Стайн начал ходить в синагогу — каждую неделю, в сопровождении верующего друга. «Вера мне очень помогла. Она устранила давление необходимости верить во что-либо другое, — говорит он. — Я всегда гордился тем, что я еврей и меня тянет к религии. После этой большой депрессии я чувствовал, что если буду верить достаточно сильно, то придет что-нибудь, что спасет мир. Мне надо было погрузиться на такие глубины, где кроме как в Бога верить не во что. Сначала меня немного смущало, что я прибился к организованной религии, но это было правильно. Это правильно — какой бы тяжелой ни была неделя, в пятницу все равно будет служба.

Но что меня действительно спасло, так это прозак, появившийся в 1988 году, как раз вовремя. Это было чудо. После всех этих лет я впервые почувствовал, что в моей голове нет этой ужасной трещины, которая постоянно расширяется. Если бы мне сказали в 1987 году, что через год я буду летать на самолетах и работать с губернаторами и сенаторами, я бы просто рассмеялся: тогда я даже улицу перейти не мог». Билл Стайн сейчас принимает эффексор (Effexor) и литий. «Больше всего в жизни я боялся, что не смогу справиться со смертью отца. Он умер девяноста лет от роду, и, когда его не стало, я был чуть ли не в эйфории от того, что справляюсь! У меня разрывалось сердце, я плакал, но мог делать нормальные дела: продолжать выполнять в семье роль сына, разговаривать с адвокатами, писать эпитафию. Я справлялся лучше, чем когда-либо полагал возможным.

Я по-прежнему должен быть осторожен. Мне всегда кажется, что все хотят оторвать от меня кусочек. Есть пределы тому, что я могу дать, а потом возникает реальное перенапряжение. Я думаю, может быть, ошибочно, что меня станут меньше ценить, если я буду совсем открыт в отношении пережитого: я помню, как меня избегали. Жизнь всегда стоит на грани нового падения. Я научился это скрывать, жить так, чтобы никто не знал, что я сижу на трех лекарствах и могу в любой момент сломаться. Я не думаю, что когда-либо почувствую себя полностью счастливым. Можно только надеяться, что жизнь не будет несчастной. Когда у тебя такой уровень самосознания, трудно быть по-настоящему счастливым. Я люблю бейсбол, и, когда вижу на стадионе этих парней, накачивающихся пивом, не осознающих самих себя и своего отношения к миру, я им завидую. Господи, вот бы и мне так!

Я всегда думаю об этих выездных визах. Если бы бабушка немного подождала… История ее самоубийства научила меня терпению. У меня нет сомнений, что как бы плохо мне снова ни стало, я пробьюсь. Но я бы не был тем, каков я сегодня, если бы не почерпнул мудрости из своего опыта, который заставил меня отбросить всяческое самолюбование».
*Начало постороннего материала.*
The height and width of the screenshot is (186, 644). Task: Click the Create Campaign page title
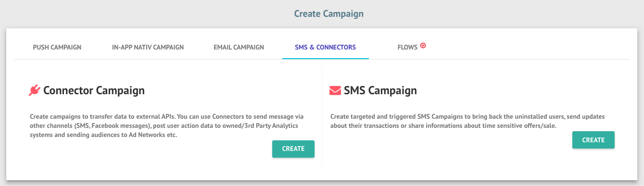pyautogui.click(x=329, y=14)
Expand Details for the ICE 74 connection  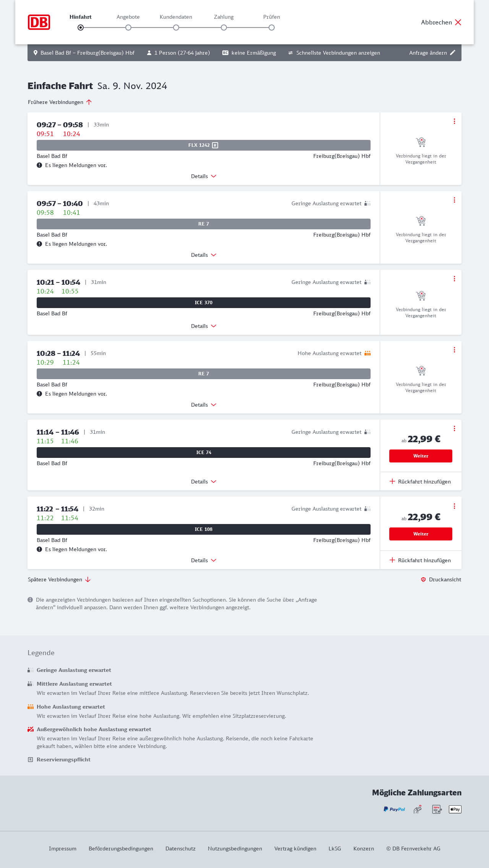[x=204, y=482]
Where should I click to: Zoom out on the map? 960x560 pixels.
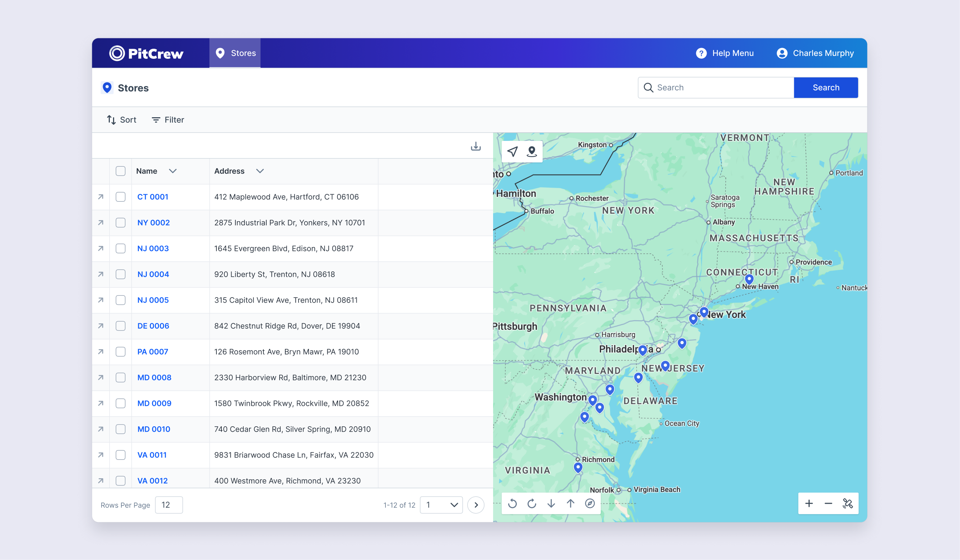pos(828,504)
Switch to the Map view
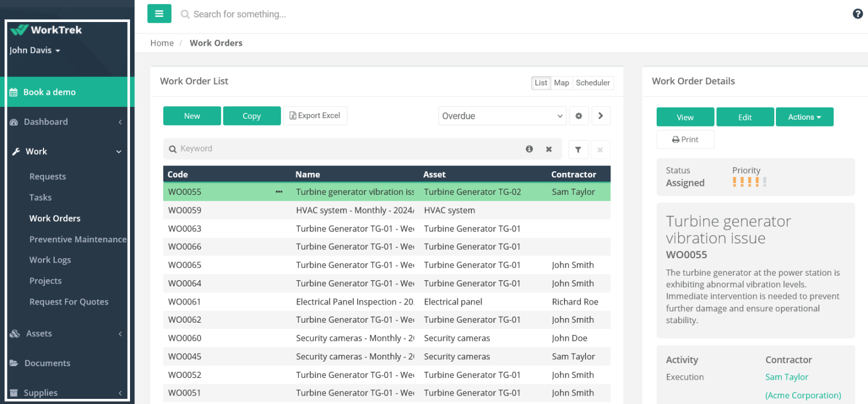Viewport: 868px width, 404px height. (561, 83)
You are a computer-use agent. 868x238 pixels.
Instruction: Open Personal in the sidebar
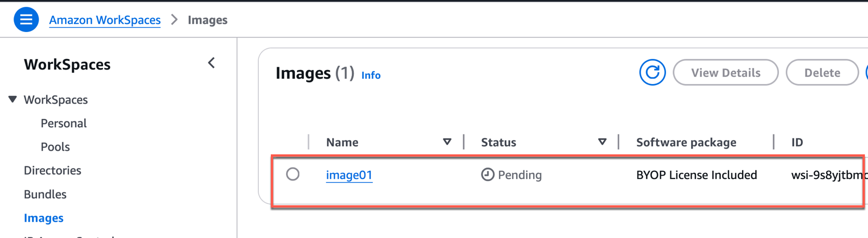[64, 123]
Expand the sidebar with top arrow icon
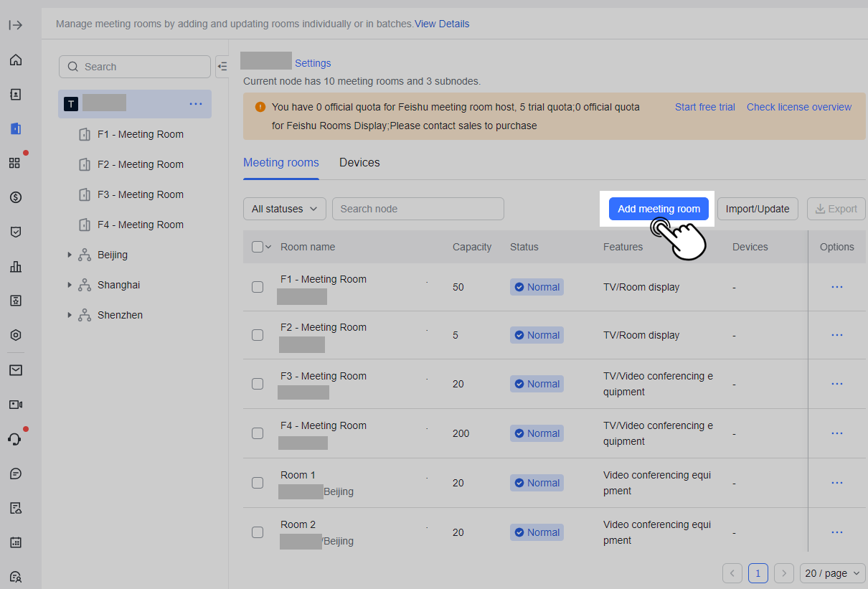868x589 pixels. 16,25
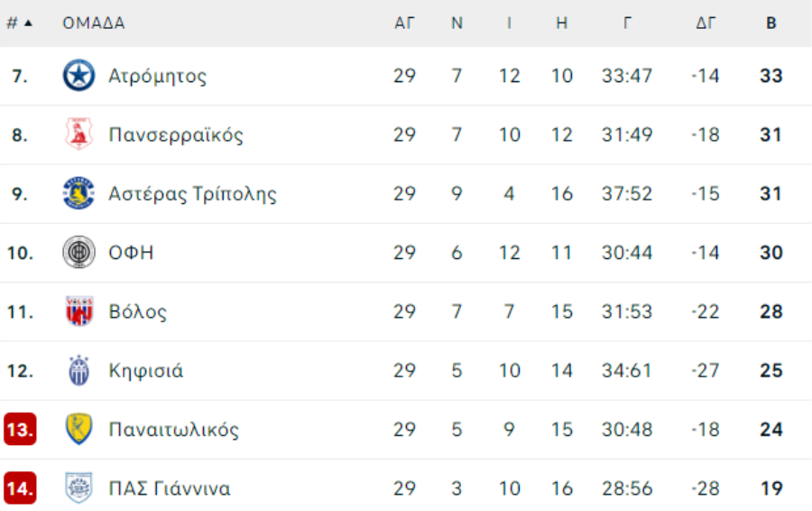Sort standings by Β points header
This screenshot has height=511, width=812.
point(771,23)
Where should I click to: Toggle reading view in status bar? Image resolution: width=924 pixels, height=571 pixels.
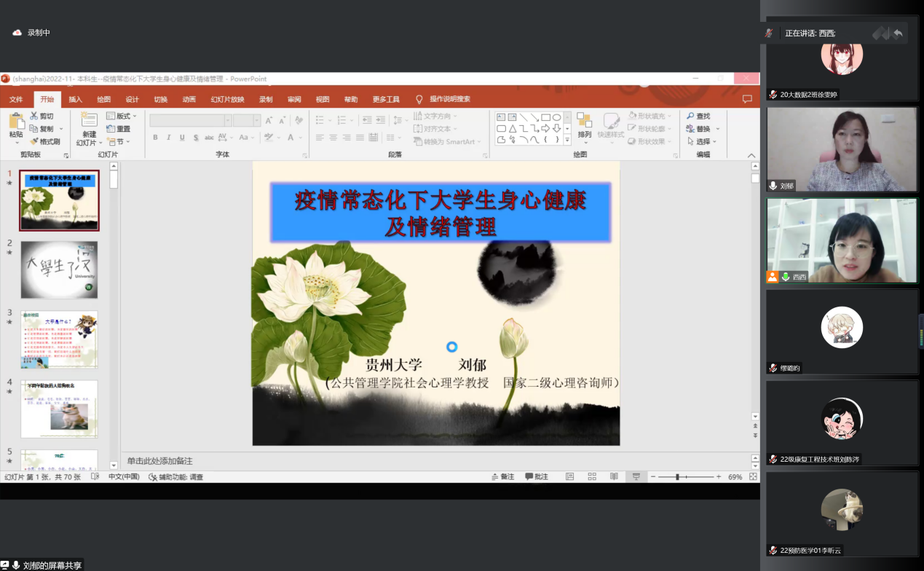pos(614,476)
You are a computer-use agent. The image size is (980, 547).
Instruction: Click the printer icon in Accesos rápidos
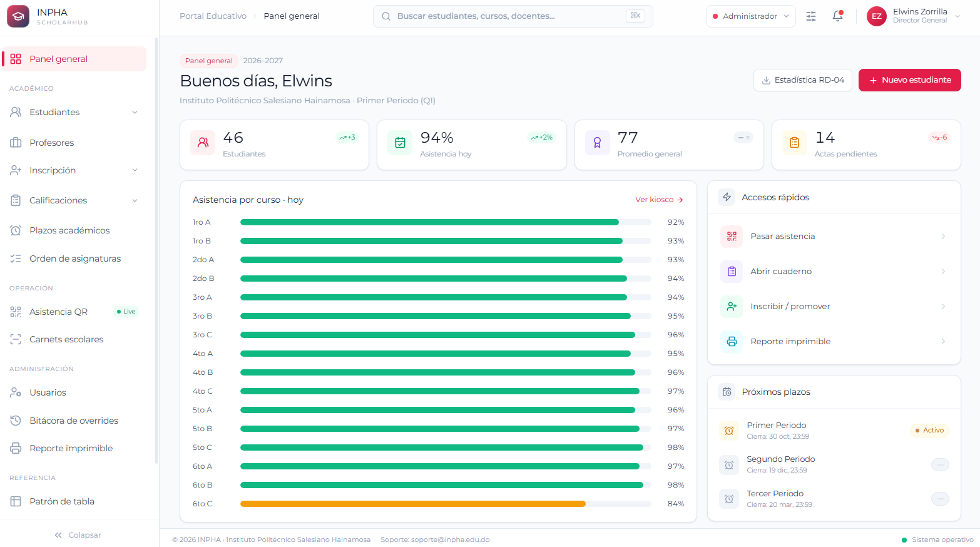click(732, 342)
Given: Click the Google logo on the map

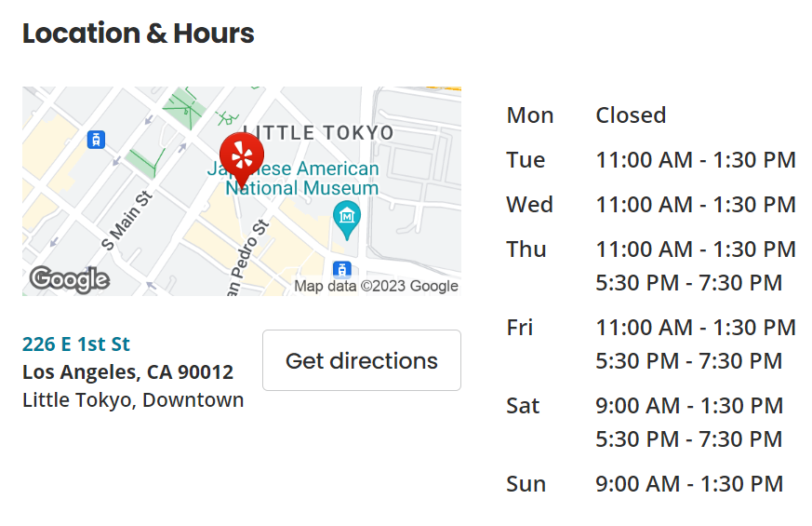Looking at the screenshot, I should [x=69, y=278].
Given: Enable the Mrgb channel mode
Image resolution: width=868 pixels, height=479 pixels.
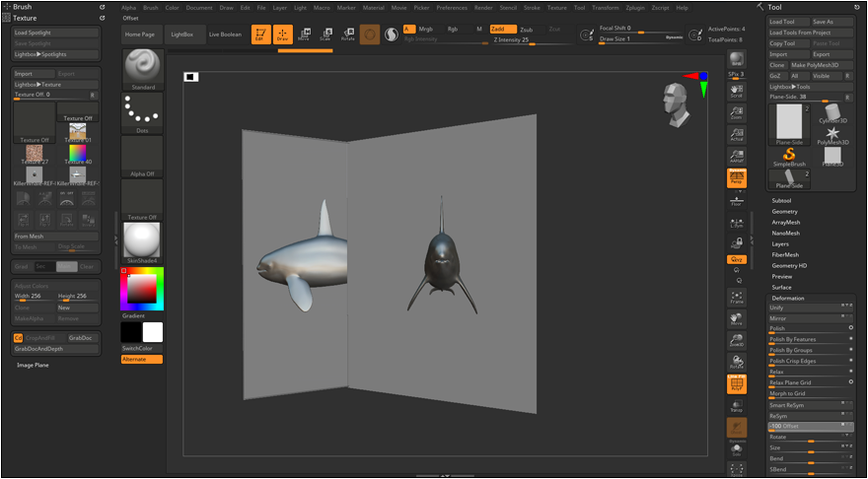Looking at the screenshot, I should coord(426,30).
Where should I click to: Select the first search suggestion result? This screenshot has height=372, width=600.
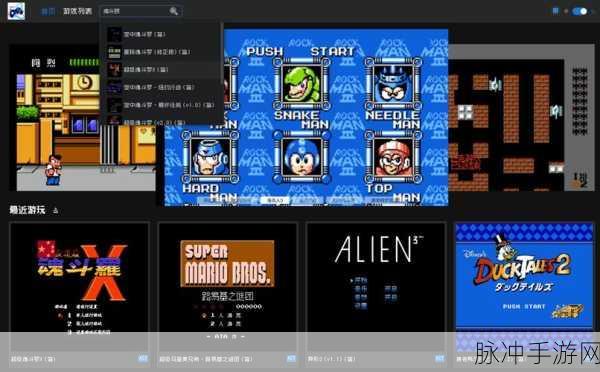point(161,34)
История Билла Стайна произвела на меня сильное впечатление. После знакомства с ним я тоже часто думал об этих выездных визах: о той, что так и не была использована, и о той, что была. Моя первая депрессия потребовала от меня мужества. За ней последовал краткий период относительного спокойствия. Когда я начал испытывать тревогу и впадать в депрессию во второй раз (а я был все еще в тени первого срыва и не знал, куда завели меня мои игры со СПИДом), я уже осознавал, что происходит. Меня одолевала необходимость сделать паузу. Сама жизнь казалась настораживающе требовательной — очень уж много нужно было ей от моего Я. Было очень трудно помнить, и думать, и выражать, и понимать — все, что необходимо для общения. Кроме того, при этом надо сохранять оживленный вид — это уж и вовсе оскорбительно. Словно пытаешься готовить обед, кататься на роликах, петь и печатать на машинке одновременно… Русский поэт Даниил Хармс когда-то описывал голод так:

…потом начинается слабость, потом начинается скука, потом наступает потеря быстрого разума силы, потом наступает спокойствие. А потом начинается ужас.